Work instructions:
Reproduce the lines of the records without change, from the line with "You are a computer-use" through the line with "pyautogui.click(x=112, y=279)". Leave the pictures out of your answer.

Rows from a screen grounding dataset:
——————
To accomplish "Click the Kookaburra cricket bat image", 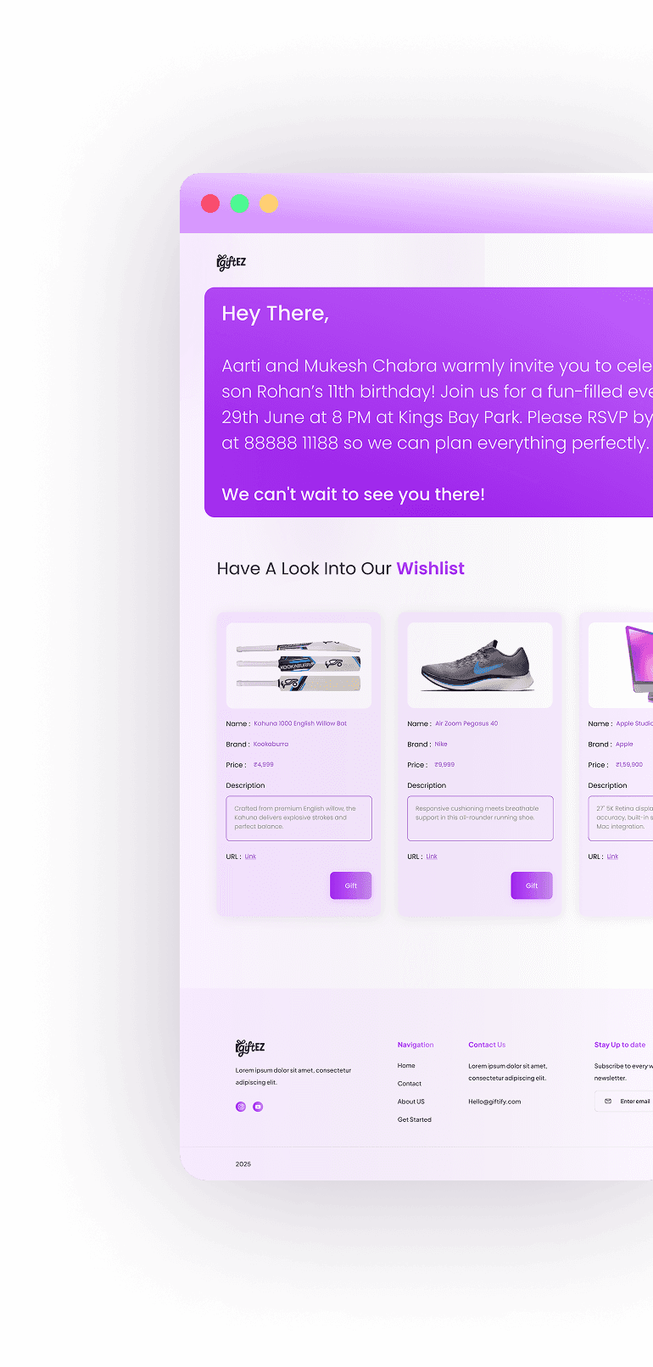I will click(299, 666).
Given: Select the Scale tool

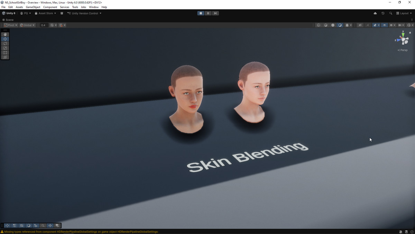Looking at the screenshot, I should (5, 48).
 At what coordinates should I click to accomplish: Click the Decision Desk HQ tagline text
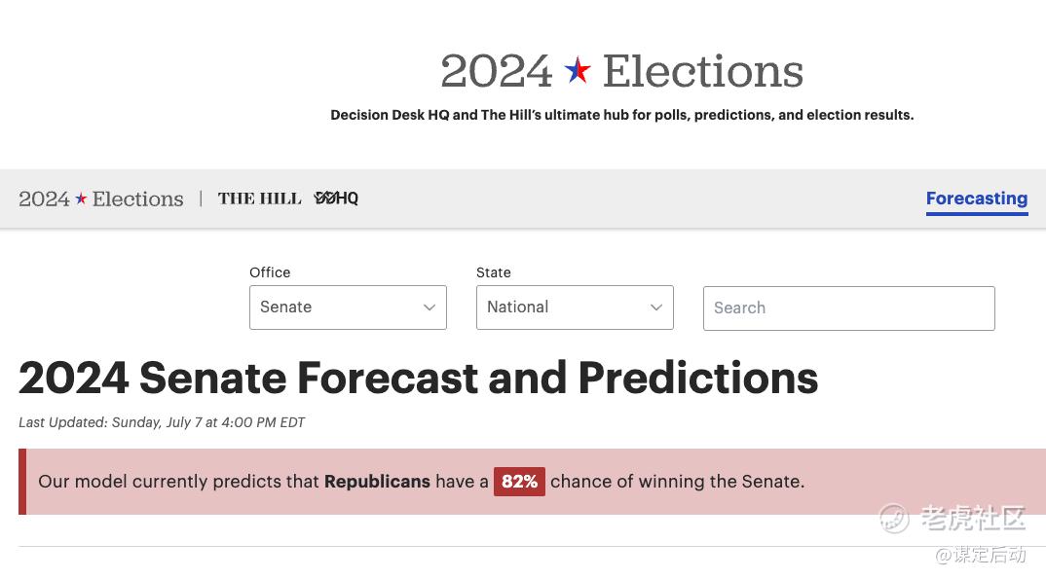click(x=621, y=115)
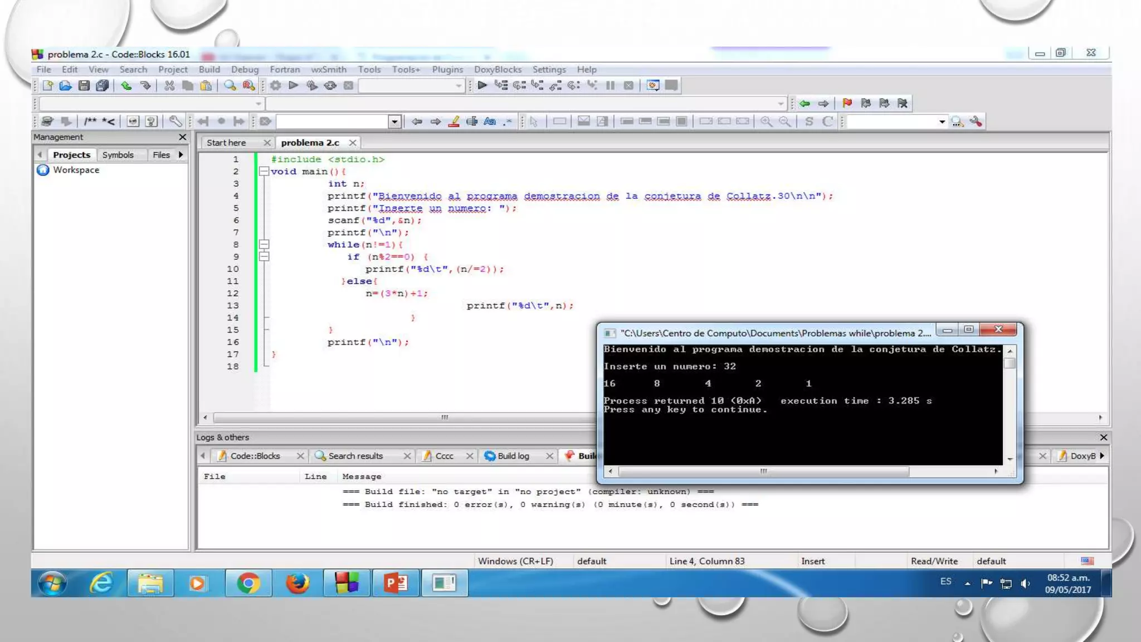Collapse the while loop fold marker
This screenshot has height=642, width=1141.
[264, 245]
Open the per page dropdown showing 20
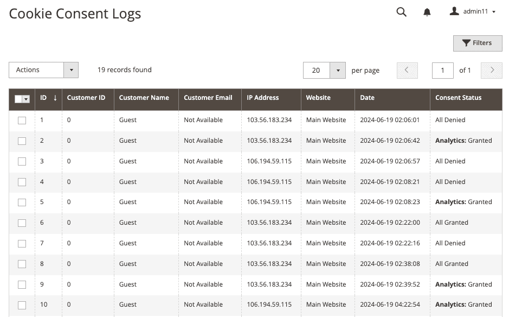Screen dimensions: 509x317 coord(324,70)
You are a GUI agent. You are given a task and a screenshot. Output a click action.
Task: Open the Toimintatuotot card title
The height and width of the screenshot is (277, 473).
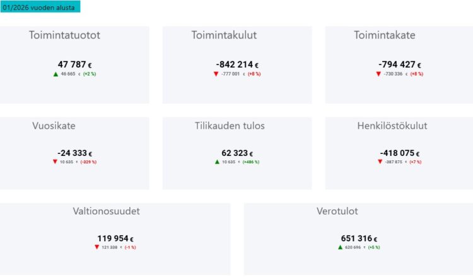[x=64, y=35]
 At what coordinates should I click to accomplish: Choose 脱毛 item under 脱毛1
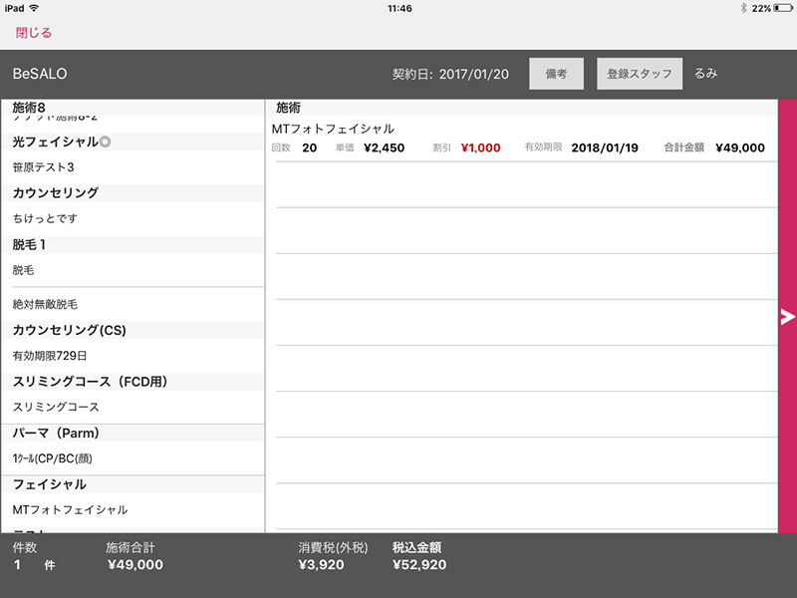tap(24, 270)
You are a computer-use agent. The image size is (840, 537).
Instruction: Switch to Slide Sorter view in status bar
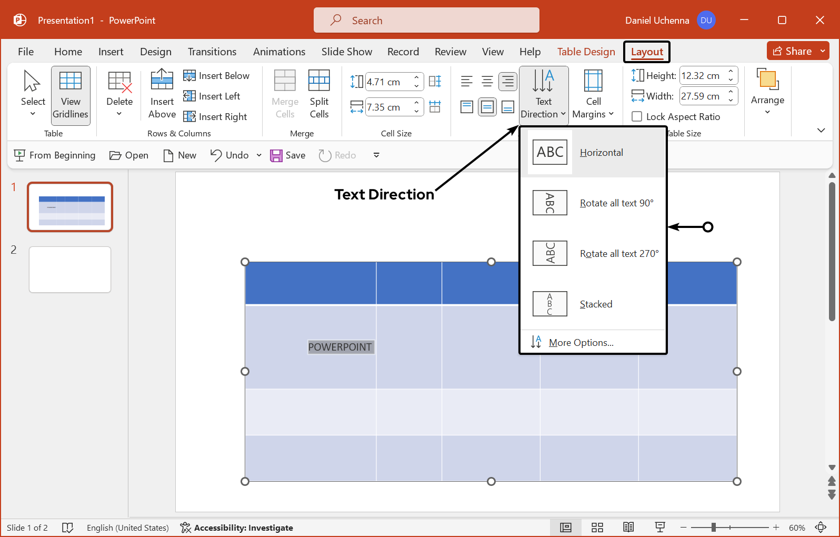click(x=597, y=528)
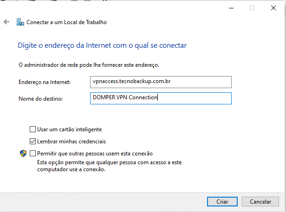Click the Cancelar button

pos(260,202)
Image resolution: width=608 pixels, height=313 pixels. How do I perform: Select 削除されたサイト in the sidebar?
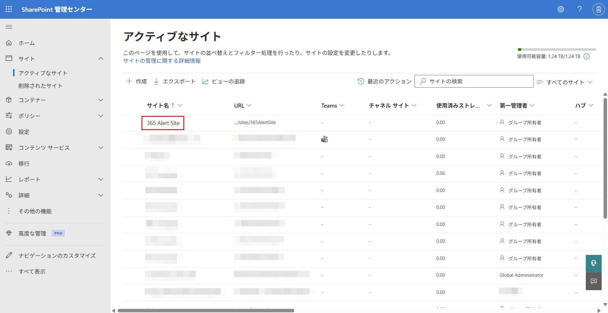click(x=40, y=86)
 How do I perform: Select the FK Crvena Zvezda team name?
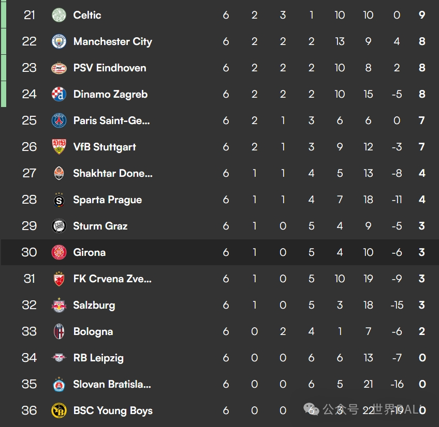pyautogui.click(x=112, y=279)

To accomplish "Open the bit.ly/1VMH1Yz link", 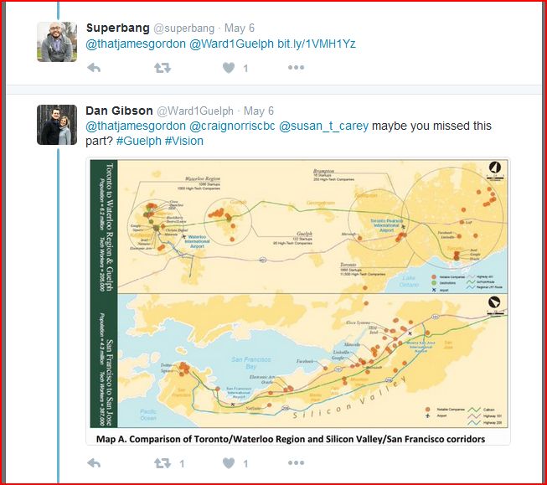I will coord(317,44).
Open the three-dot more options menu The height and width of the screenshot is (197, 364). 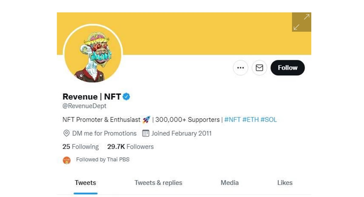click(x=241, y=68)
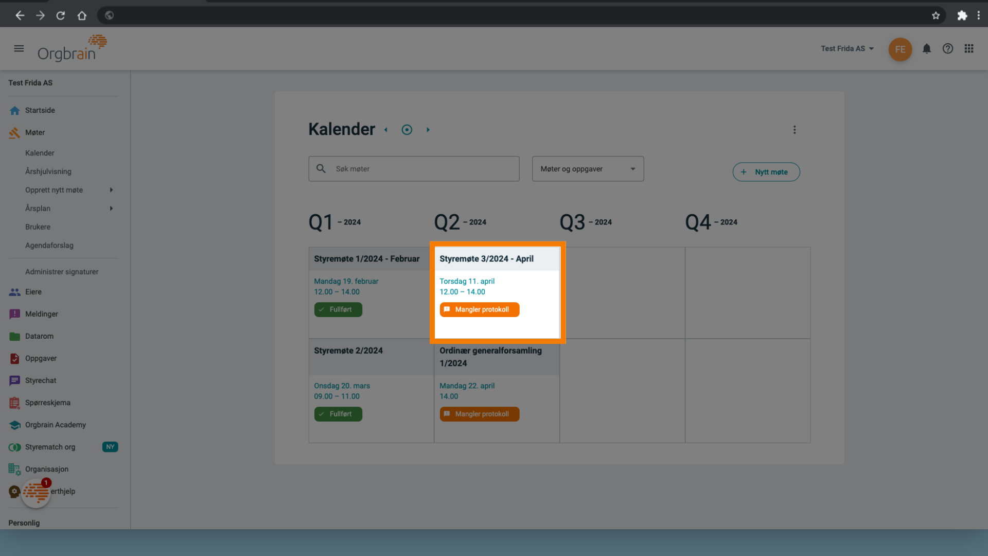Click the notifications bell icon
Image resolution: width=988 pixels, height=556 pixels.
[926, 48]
——————
Written solution:
You are a computer-use agent. The image size is (840, 537).
Instruction: Switch to Slide Sorter view in status bar
click(x=597, y=528)
Click the Cancelar button

pos(260,202)
Image resolution: width=608 pixels, height=313 pixels. How do I perform: Select 削除されたサイト in the sidebar?
click(x=40, y=86)
 How do I perform: Select the FK Crvena Zvezda team name?
pyautogui.click(x=112, y=279)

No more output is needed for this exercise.